The new mission will replace AMISOM which has been operating in the country since 2007 when Al-Shabaab first struct the Horn of Africa nation which is still struggling with instability. The international partners were part of the talks, AU confirmed.

With the UN security council approving the establishment of AMISOM, the African Union has been renewing the mandate of the component, and the current mandate is set to expire next month. It’s after March that the new mission will take over in Somalia.

Technical teams from the AU and the FGS have been holding talks for the last couple of months and have since agreed on the framework on security handover from the new mission to Somali security forces in compliance with the Somali Transition Plan [STP] which had been adopted.

The documents contain details on the mandate, composition, size, structure of the proposed transition mission that will succeed AMISOM. The Director-General in Somalia’s Ministry of Defence, Hassan Said Samanthar, said a committee comprising of all stakeholders would meet to discuss the documents starting 14 February 2022.

Somalia’s Minister of Defence, Abdulkadir Mohamed Nur, was happy with the discussions and said it was a significant milestone.

“We welcome our international partners’ support in the realization of the full capabilities of the Somali security forces,” said Minister Nur. He explained that through the support of partners, Somalia gradually take over security responsibilities from the African Union.

The Chief of Policy Development in the AU Peace Support Operations Division, Zinurine Algahli, noted the importance of capacitating the new AU Transition Mission and the Somali security forces.

“We are very mindful of the plan that we have developed for the new mission to support the efforts of the Somali security forces. Both entities need the required support, in terms of logistics and finance, to be able to implement the plan effectively,” Alghali noted.

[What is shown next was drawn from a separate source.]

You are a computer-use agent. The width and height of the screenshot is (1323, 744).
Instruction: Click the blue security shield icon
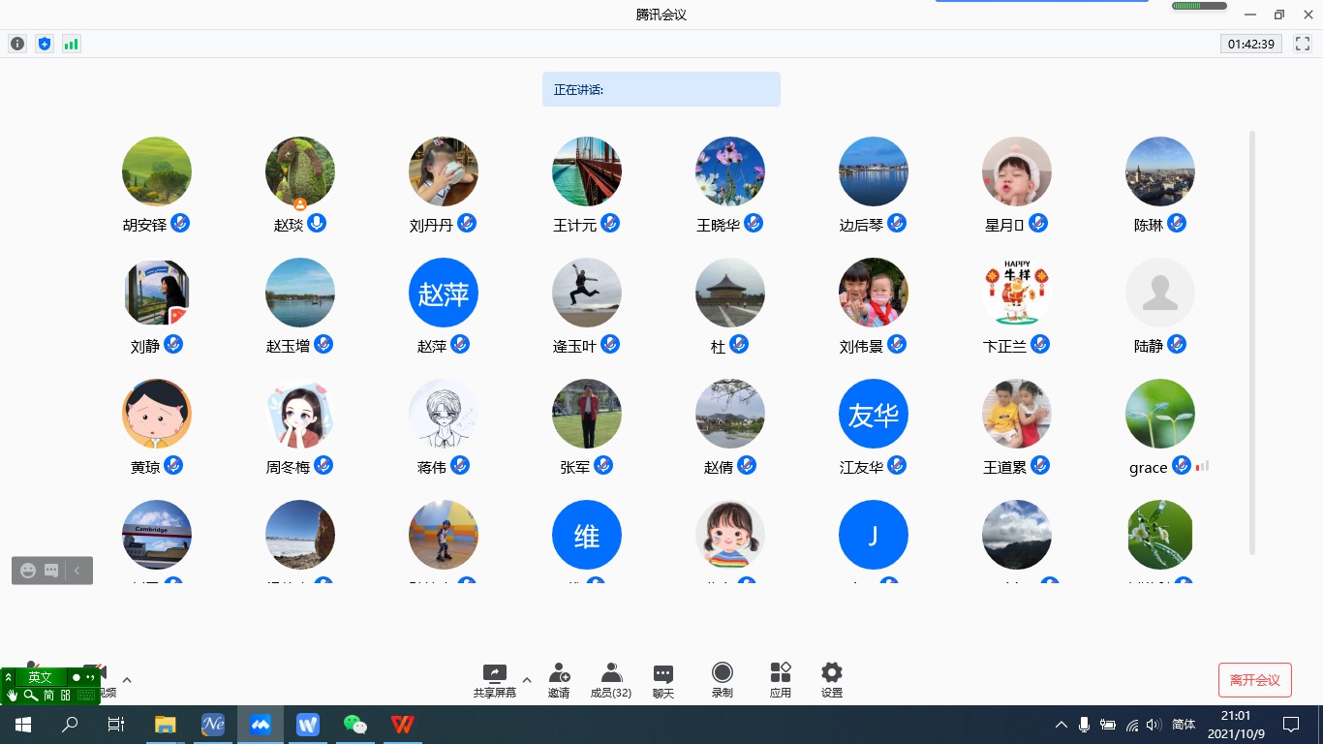44,44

The Head of AMISOM and SRCC, Ambassador Francisco Madeira, noted the documents were mutually developed and were a true reflection of the spirit and letter of the Somalia Transition Plan.

“The aspects of operations, institution building, and stabilization, which are clearly outlined in the Transition plan, have been captured in a manner we all understand,” said Ambassador Madeira.

Ambassador Madeira however noted that under a new mandate, degrading Al-Shabaab would require capacitating the Somali security forces and the new AU Mission with force multipliers and enablers.

“For that, we need the right type and adequate quantity of enablers for both the Somali security forces and the new mission. We also need multipliers, to be able to support the Somali security forces. Therefore, securing adequate, assured, predictable and multi-year funding for the Mission’s operations and access to suitable equipment is pivotal.” Ambassador Madeira said.

AMISOM has close to 22,000 soldiers in the federal republic of Somalia and the size could increase under the new mission. The AMISOM team has been critical in shaping the security of Somalia and has persistently managed to put Al-Shabaab at bay.